_PROMPT_
Reproduce the records from the line with "Given: Click the orange friends icon" to the line with "click(x=308, y=71)", both included, without altering any of the wording, and omit the pictures from your answer.

_PROVIDED DATA_
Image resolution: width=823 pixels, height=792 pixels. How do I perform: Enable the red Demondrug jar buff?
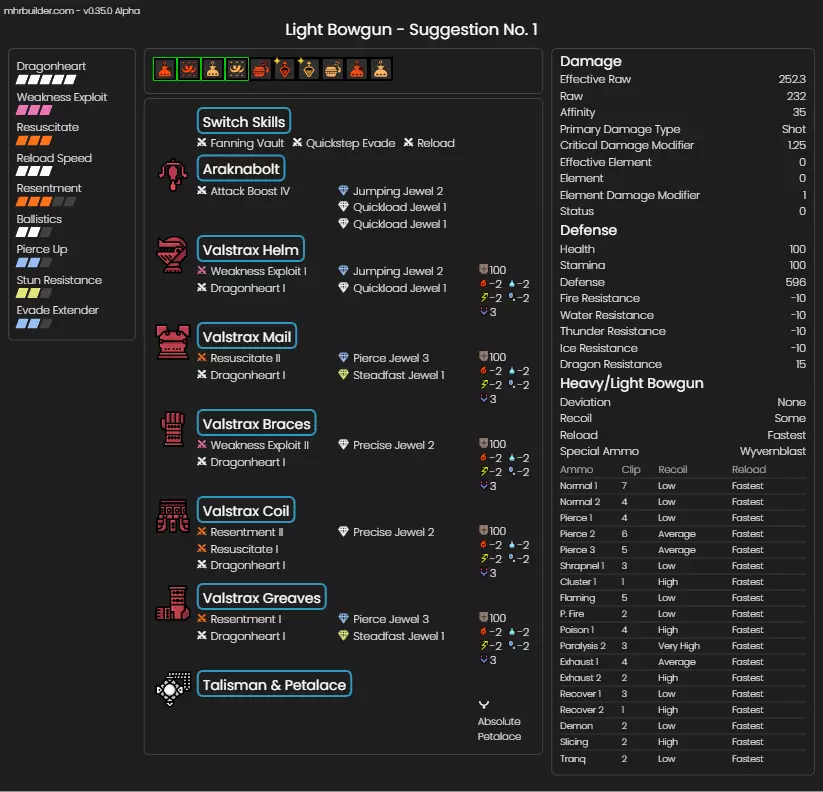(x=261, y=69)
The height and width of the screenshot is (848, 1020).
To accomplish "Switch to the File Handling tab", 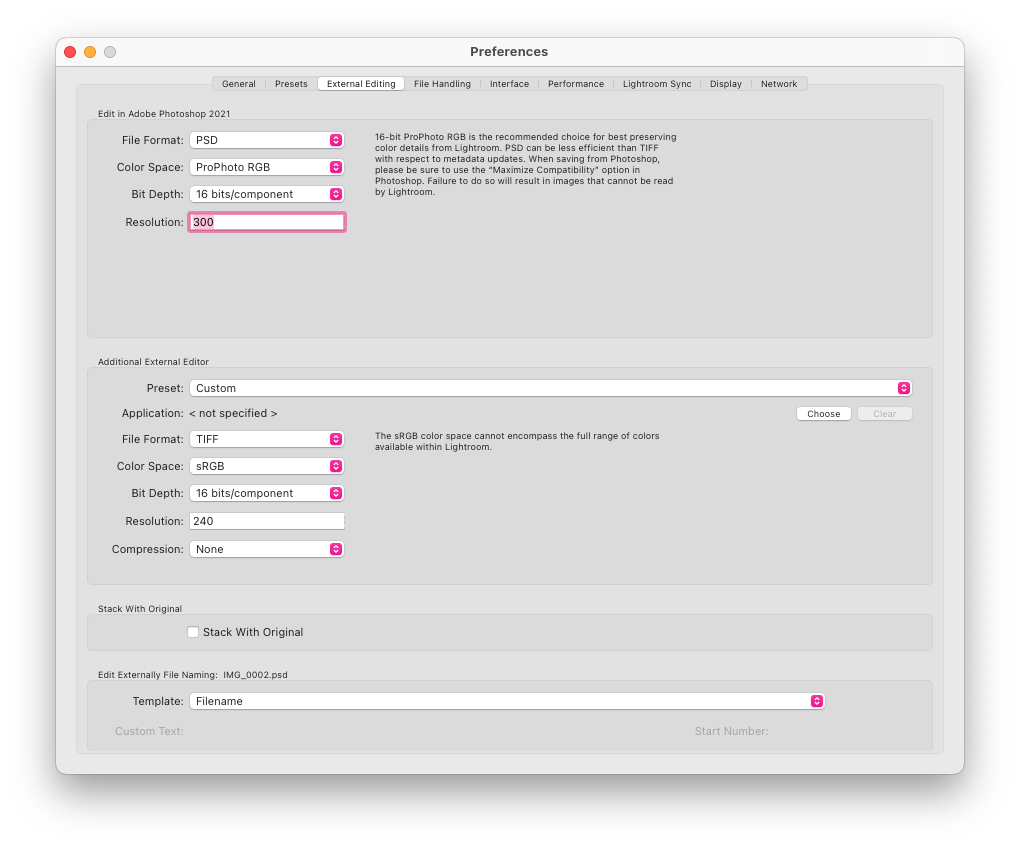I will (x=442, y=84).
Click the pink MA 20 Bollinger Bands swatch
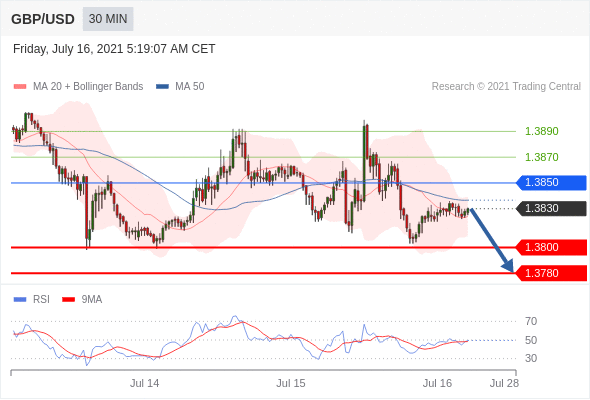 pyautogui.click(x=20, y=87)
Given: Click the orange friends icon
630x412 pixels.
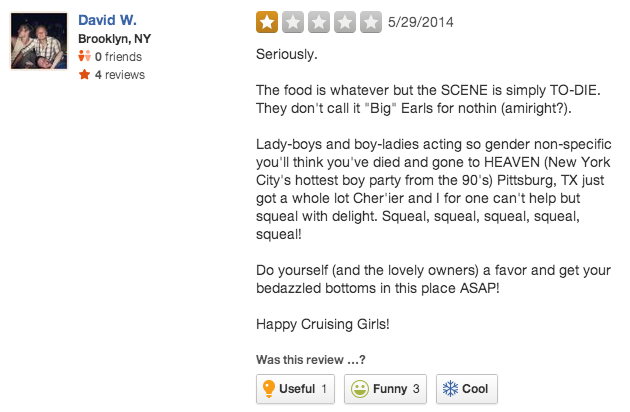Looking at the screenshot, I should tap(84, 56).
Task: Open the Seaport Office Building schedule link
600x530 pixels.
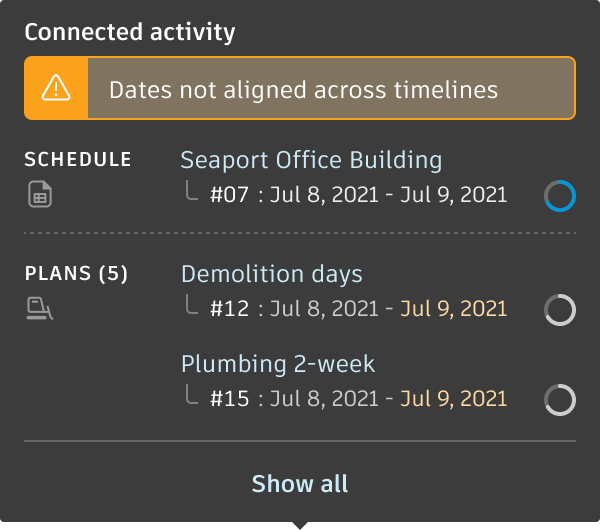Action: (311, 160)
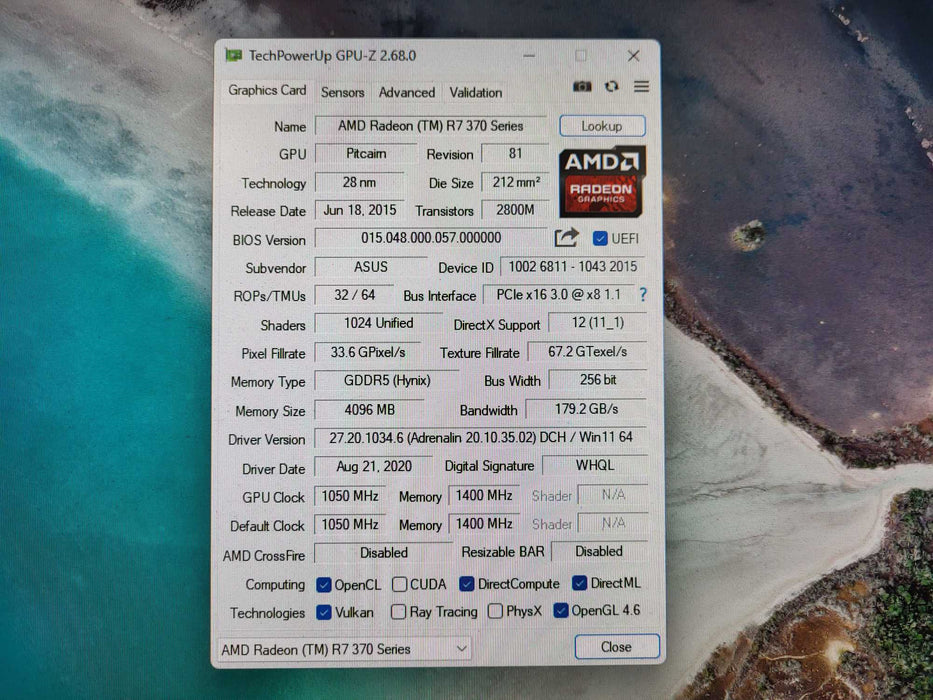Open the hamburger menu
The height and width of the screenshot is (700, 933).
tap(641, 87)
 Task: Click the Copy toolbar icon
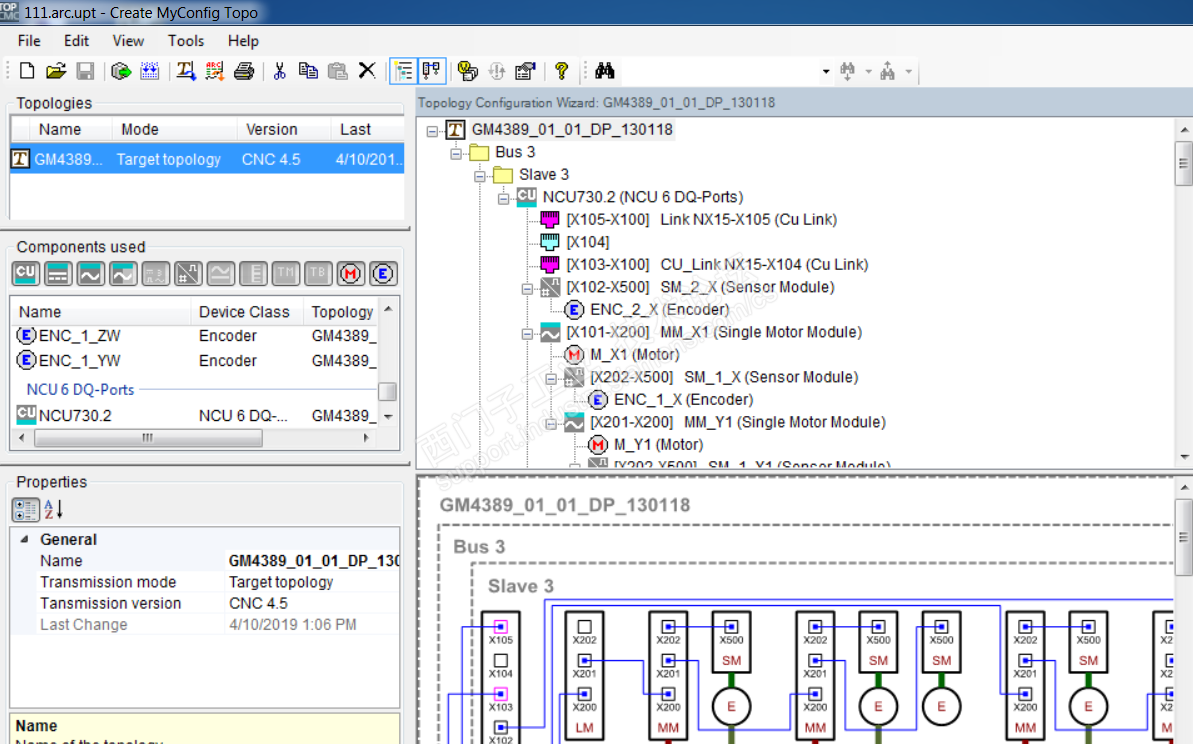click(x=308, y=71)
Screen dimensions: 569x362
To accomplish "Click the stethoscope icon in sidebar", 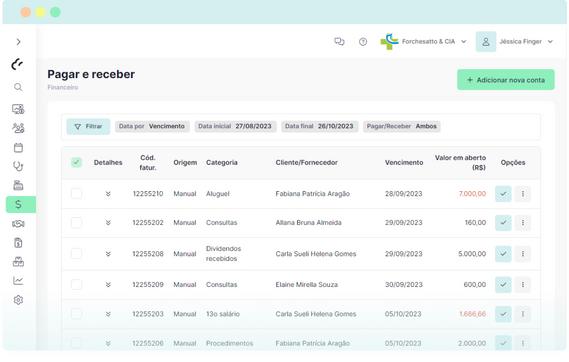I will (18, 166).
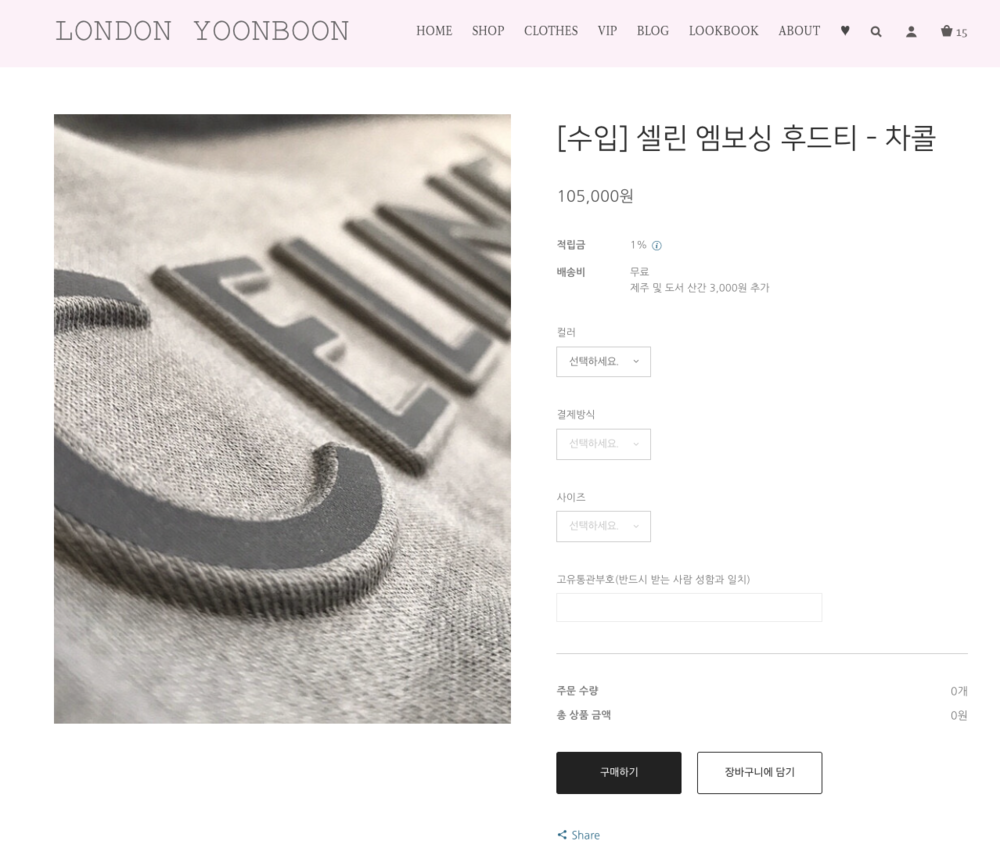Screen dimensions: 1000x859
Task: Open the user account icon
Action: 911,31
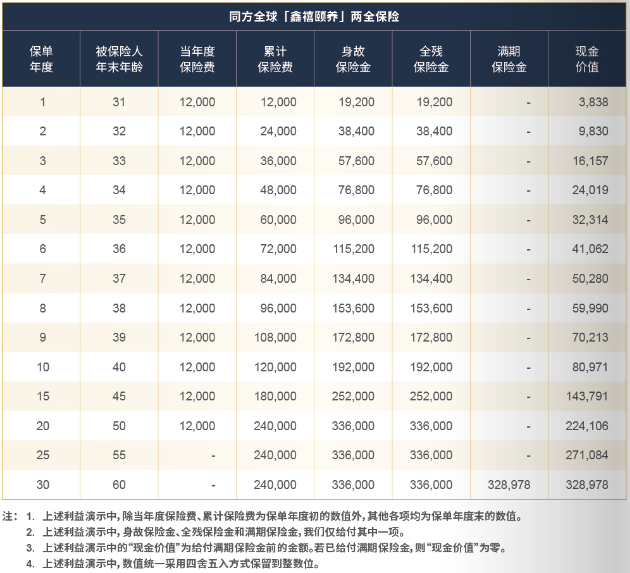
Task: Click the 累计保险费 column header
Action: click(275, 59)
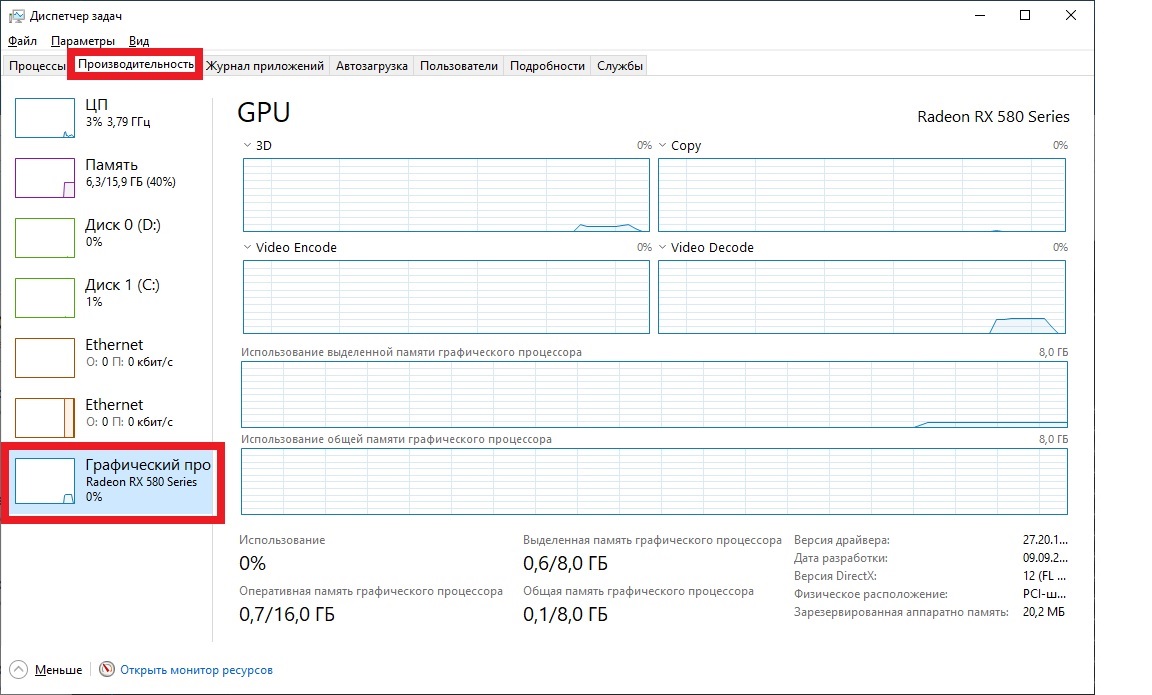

_FULL RESPONSE_
Given: Click the orange friends icon
630x412 pixels.
Looking at the screenshot, I should tap(84, 56).
Task: Open the Seaport Office Building schedule link
600x530 pixels.
Action: (311, 160)
Open the hamburger menu
The height and width of the screenshot is (700, 933).
tap(641, 87)
 Task: Click the Copy toolbar icon
click(x=308, y=71)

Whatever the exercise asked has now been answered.